You'll learn what HDF5 files are, why certain attributes are stored redundantly, and how to read the data in Python.
HDF5 (Hierarchical Data Format version 5) is a widely-used file format for storing large amounts of structured data. With a tree-like structure, HDF5 allows for grouping data and storing metadata (attributes) alongside datasets. To learn more, visit the HDF Group official website.
In EEGUnity files, HDF5 is used to store both EEG data and related metadata. Common attributes such as rsFreq
(sampling frequency) and chOrder
(channel order) are stored in two places:
- as HDF5 attributes for easy access, and 2) within the
info
dataset for more details.. This redundancy aims to ensure interoperability and ease of data access across project LaBraM
Below is an example script for reading HDF5 files created by EEGUnity. This script opens the file, retrieves EEG data, and extracts important attributes like rsFreq
and chOrder
. It also reads and parses the info
dataset, where additional metadata is stored, such as events.
import h5py
import pickle
# Define the file path (replace 'your/file/path.hdf5' with your actual path)

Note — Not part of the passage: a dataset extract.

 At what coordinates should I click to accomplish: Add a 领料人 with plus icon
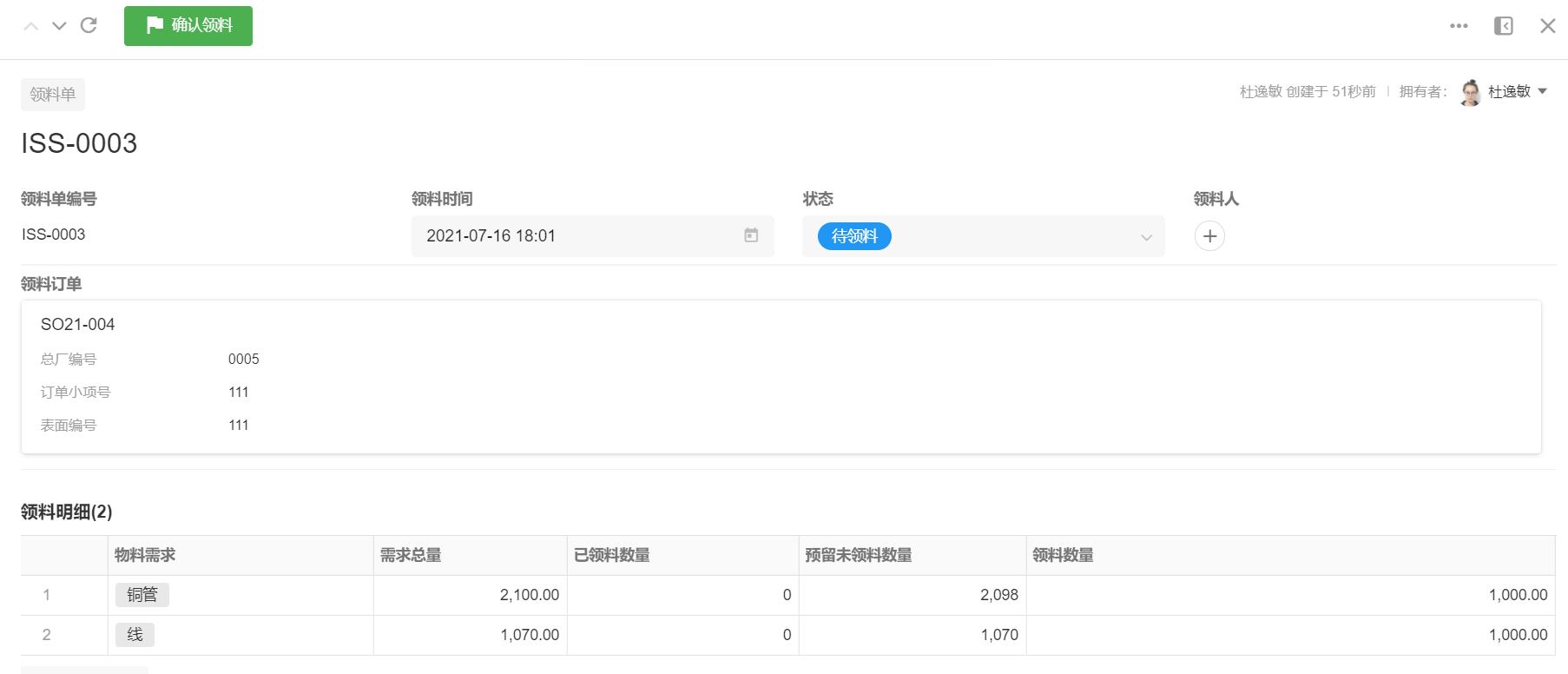point(1209,236)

file_path = 'your/file/path.hdf5'
# Open the HDF5 file and read specified fields
with h5py.File(file_path, 'r') as f:
# Retrieve all groups
group_names = list(f.keys())
for i, grp_name in enumerate(group_names):
print(f"\n=== Group {i} - {grp_name} ===")
grp = f[grp_name]
# Read EEG dataset
if 'eeg' in grp:
eeg_data = grp['eeg'][:]
print(f"EEG Data Shape: {eeg_data.shape}")
else:
print("EEG dataset not found.")
# Get the EEG dataset
dset = grp['eeg']
# Read 'rsFreq' attribute (sampling rate)

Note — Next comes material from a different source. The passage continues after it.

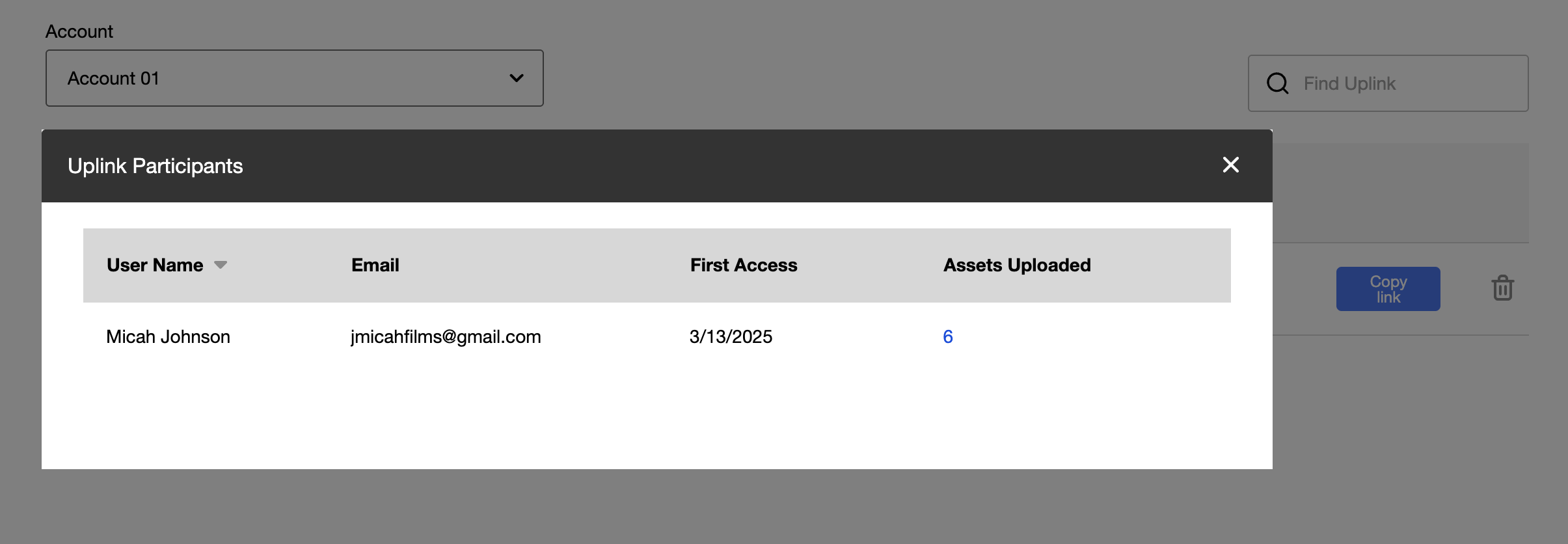Select the Assets Uploaded column header

pos(1017,265)
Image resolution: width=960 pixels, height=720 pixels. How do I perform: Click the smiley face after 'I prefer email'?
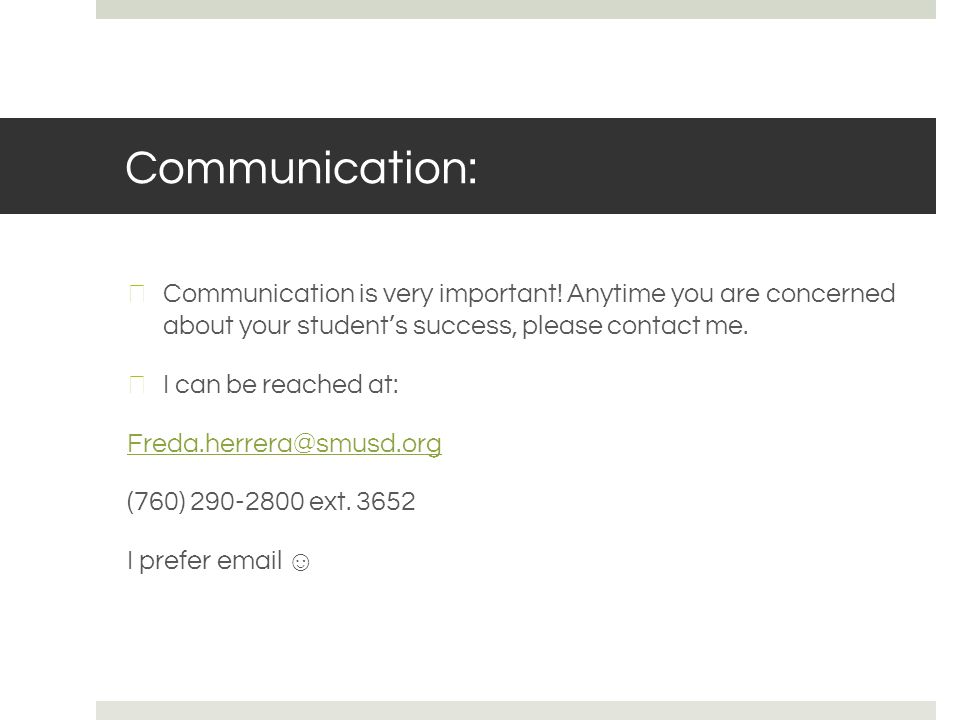[300, 562]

if 'rsFreq' in dset.attrs:
rs_freq = dset.attrs['rsFreq']
print(f"Sampling Rate (rsFreq): {rs_freq}")
else:
print("Sampling rate (rsFreq) attribute not found.")
# Read 'chOrder' attribute (channel order)
if 'chOrder' in dset.attrs:
ch_order = dset.attrs['chOrder']
print(f"Channel Order (chOrder): {ch_order}")
else:
print("Channel order (chOrder) attribute not found.")
# Read and parse the 'info' dataset
if 'info' in grp:
info_array = grp['info'][()]
info_bytes = info_array.tobytes()
raw_info = pickle.loads(info_bytes)
print(raw_info)
else:
print("Info dataset not found.")
print("\n" + "=" * 30)
Note: Replace 'your/file/path.hdf5'
with the path to your HDF5 file.
This script provides a basic framework for loading EEG data and metadata from HDF5 files. It prints key information from each group within the file, including EEG data shape, sampling rate (rsFreq
), channel order (chOrder
), and other metadata stored in info
. You can expand or modify the script to suit specific analysis needs.